:: Supplied entries ::
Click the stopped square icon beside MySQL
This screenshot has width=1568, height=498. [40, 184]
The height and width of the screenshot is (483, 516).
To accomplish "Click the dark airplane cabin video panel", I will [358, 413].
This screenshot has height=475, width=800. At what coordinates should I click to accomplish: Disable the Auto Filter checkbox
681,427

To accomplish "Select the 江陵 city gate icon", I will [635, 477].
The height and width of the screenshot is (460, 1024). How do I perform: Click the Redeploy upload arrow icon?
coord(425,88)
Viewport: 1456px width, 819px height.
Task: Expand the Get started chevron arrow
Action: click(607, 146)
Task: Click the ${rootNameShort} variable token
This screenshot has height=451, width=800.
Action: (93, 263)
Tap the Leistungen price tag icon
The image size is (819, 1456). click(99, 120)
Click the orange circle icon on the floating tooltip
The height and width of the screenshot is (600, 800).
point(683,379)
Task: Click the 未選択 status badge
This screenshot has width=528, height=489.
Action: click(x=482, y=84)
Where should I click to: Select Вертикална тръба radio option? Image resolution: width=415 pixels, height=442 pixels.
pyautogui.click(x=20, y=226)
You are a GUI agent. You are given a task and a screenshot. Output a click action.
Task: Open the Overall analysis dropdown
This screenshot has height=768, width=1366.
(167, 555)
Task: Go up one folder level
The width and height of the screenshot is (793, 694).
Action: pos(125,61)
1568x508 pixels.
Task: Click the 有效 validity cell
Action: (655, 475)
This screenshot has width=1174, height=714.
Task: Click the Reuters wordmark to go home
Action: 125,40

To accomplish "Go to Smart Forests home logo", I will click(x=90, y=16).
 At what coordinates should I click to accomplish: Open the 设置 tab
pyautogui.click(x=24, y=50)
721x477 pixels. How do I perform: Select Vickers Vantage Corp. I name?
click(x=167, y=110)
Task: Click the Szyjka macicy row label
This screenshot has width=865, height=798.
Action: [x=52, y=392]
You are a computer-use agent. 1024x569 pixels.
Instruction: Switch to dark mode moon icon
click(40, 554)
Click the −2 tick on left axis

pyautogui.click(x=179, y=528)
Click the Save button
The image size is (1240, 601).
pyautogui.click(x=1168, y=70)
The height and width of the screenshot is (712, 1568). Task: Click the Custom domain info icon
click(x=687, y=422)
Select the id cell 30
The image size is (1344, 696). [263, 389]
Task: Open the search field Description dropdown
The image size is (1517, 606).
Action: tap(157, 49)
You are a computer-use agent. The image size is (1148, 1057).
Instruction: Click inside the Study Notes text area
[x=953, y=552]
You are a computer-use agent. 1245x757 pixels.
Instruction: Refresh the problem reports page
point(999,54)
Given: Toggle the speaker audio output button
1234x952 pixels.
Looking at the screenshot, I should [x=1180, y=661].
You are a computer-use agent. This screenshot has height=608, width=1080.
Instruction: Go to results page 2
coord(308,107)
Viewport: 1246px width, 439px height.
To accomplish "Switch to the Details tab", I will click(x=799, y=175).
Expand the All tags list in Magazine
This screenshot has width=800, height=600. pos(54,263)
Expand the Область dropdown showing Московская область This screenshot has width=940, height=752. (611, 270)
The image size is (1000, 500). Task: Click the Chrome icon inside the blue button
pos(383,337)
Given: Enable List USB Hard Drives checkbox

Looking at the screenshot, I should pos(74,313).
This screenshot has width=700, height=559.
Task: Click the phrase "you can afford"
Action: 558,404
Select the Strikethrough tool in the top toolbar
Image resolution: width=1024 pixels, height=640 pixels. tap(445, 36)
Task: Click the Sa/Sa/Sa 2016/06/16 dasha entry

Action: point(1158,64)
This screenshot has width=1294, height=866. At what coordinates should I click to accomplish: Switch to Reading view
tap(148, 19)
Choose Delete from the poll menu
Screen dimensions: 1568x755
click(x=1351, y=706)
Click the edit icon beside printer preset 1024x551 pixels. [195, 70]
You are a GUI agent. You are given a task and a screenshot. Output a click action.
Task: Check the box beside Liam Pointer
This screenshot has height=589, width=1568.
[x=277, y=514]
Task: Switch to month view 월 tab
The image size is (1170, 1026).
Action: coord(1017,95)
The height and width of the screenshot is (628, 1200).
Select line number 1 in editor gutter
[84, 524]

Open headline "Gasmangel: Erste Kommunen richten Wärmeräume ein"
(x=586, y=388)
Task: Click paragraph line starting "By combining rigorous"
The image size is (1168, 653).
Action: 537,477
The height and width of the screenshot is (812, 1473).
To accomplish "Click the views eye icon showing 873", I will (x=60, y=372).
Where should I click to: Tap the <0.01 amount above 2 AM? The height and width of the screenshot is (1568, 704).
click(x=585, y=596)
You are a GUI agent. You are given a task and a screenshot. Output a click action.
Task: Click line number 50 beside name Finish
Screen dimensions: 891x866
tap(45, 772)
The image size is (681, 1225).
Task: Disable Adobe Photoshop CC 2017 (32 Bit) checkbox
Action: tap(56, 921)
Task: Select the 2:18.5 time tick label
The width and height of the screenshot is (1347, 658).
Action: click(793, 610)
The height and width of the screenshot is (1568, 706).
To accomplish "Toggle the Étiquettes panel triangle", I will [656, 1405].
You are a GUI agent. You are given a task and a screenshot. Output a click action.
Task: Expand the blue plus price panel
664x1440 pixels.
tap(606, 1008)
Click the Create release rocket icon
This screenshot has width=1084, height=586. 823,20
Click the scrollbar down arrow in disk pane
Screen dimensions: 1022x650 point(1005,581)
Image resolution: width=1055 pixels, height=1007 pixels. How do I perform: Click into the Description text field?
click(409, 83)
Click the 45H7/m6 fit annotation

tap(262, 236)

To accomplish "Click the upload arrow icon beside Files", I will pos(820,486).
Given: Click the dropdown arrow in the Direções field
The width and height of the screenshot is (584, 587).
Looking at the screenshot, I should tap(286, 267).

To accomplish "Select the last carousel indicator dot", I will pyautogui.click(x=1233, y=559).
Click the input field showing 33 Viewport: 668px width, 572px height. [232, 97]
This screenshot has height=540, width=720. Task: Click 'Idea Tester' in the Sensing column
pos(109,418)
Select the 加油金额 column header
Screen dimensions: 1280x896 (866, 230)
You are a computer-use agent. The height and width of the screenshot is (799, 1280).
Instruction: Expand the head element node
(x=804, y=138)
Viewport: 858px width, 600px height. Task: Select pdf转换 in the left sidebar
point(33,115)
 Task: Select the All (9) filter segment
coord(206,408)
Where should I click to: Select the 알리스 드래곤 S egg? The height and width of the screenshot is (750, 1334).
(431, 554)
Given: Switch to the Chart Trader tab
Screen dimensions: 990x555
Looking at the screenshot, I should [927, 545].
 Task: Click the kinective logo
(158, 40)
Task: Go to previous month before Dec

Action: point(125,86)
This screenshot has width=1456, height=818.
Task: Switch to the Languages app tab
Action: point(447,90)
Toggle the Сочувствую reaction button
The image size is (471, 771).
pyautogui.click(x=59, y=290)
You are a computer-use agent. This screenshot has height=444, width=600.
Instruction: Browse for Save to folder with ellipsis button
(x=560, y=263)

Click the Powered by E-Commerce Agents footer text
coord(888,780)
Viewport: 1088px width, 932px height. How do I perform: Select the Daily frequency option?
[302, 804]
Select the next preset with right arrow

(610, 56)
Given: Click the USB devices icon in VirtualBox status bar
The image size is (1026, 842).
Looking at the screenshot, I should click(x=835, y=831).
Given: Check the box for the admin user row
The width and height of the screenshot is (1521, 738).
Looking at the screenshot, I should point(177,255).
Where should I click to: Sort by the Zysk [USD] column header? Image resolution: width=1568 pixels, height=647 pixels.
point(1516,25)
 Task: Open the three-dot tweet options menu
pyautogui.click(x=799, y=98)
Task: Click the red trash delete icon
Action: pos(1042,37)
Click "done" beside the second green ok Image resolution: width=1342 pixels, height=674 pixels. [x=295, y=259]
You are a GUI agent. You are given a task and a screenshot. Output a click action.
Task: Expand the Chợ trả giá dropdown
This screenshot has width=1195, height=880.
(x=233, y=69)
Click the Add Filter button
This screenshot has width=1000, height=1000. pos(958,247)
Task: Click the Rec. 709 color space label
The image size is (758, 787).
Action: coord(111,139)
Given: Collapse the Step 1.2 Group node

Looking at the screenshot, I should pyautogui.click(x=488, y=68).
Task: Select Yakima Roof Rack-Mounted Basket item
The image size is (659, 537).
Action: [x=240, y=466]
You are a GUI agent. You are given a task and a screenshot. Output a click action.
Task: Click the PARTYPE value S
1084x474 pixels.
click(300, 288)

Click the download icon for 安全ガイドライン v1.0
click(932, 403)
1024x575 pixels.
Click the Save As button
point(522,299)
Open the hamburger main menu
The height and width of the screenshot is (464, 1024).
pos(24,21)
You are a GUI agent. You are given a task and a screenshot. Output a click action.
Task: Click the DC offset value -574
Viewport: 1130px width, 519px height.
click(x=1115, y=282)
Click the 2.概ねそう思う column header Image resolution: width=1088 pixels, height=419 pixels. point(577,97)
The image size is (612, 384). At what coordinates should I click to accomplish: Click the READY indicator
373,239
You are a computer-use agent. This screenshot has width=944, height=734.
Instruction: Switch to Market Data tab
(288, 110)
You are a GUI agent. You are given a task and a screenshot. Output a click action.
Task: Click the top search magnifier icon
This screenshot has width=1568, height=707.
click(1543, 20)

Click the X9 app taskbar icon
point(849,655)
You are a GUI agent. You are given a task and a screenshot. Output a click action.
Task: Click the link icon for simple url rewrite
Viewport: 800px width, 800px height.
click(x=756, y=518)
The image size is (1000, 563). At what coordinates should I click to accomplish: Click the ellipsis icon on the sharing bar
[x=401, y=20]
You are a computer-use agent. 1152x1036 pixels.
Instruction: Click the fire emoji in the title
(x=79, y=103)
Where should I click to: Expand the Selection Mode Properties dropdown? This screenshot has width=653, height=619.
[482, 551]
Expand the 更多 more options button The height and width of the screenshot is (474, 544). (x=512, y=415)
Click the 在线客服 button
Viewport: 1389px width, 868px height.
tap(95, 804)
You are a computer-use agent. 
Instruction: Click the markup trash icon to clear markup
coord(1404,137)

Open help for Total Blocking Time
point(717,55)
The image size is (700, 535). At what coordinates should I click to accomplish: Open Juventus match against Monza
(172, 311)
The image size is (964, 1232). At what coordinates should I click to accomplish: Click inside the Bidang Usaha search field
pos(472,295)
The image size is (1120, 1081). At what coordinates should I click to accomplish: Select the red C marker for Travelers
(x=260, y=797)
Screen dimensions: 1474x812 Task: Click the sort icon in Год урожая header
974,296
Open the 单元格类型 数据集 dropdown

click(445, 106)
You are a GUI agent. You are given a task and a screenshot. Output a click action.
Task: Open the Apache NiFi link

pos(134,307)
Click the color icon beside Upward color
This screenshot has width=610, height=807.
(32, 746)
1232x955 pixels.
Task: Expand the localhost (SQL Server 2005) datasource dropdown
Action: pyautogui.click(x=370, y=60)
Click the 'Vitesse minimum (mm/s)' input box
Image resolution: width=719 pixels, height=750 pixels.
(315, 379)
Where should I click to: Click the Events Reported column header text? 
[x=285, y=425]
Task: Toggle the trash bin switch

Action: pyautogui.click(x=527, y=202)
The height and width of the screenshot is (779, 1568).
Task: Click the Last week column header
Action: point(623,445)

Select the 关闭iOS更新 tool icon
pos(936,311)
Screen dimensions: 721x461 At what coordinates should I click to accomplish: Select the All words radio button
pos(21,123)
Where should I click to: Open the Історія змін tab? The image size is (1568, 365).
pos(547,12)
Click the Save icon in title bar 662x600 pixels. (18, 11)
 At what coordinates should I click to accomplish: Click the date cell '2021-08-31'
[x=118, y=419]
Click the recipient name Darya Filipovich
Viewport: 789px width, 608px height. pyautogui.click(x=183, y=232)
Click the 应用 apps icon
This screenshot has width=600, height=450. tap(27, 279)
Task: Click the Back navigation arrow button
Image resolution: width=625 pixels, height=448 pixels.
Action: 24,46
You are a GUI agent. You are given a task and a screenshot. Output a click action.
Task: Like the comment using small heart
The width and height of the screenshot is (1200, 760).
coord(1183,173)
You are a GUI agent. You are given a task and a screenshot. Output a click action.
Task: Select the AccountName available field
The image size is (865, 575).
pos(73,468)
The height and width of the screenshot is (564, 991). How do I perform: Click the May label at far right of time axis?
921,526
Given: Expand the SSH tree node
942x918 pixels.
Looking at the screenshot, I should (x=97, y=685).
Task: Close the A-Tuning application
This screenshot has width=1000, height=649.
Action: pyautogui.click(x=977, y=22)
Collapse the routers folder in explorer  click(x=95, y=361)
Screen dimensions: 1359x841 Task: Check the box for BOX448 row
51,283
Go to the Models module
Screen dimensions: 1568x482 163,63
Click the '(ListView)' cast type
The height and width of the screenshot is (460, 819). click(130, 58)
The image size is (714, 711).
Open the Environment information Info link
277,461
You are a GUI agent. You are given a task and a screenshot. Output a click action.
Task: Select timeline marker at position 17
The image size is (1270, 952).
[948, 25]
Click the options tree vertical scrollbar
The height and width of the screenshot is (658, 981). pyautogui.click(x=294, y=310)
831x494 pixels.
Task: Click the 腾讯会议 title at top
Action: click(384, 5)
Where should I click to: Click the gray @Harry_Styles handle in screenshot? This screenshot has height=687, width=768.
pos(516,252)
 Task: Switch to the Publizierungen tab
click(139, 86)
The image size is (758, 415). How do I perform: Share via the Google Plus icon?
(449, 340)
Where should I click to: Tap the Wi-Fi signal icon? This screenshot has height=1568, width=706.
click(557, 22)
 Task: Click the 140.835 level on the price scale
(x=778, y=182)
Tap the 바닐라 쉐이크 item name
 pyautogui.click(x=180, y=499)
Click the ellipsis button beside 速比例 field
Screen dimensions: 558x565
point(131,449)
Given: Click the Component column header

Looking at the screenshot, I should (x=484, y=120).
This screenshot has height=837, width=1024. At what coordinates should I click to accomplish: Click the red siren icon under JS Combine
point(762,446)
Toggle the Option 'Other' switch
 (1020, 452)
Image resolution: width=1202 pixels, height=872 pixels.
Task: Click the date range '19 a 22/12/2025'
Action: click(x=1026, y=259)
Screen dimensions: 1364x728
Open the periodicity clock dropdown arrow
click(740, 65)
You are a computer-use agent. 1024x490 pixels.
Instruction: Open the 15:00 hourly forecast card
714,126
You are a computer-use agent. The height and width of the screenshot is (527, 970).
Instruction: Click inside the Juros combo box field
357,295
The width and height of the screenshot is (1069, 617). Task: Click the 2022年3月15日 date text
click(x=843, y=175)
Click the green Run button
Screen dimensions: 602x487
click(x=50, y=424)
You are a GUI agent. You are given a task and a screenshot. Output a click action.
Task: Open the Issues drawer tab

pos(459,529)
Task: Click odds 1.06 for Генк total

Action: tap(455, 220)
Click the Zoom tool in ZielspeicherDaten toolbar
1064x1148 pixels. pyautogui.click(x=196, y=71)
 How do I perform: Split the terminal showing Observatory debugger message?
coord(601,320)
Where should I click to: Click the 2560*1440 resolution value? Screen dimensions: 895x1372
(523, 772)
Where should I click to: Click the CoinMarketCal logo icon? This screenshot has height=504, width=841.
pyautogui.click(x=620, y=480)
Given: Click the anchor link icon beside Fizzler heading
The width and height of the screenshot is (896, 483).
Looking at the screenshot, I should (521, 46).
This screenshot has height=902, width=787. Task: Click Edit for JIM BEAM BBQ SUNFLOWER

:: Problem requirements ::
Each line above that contains the string "panel" counts once; give the number of such lines and nothing more.

:: Result below ::
3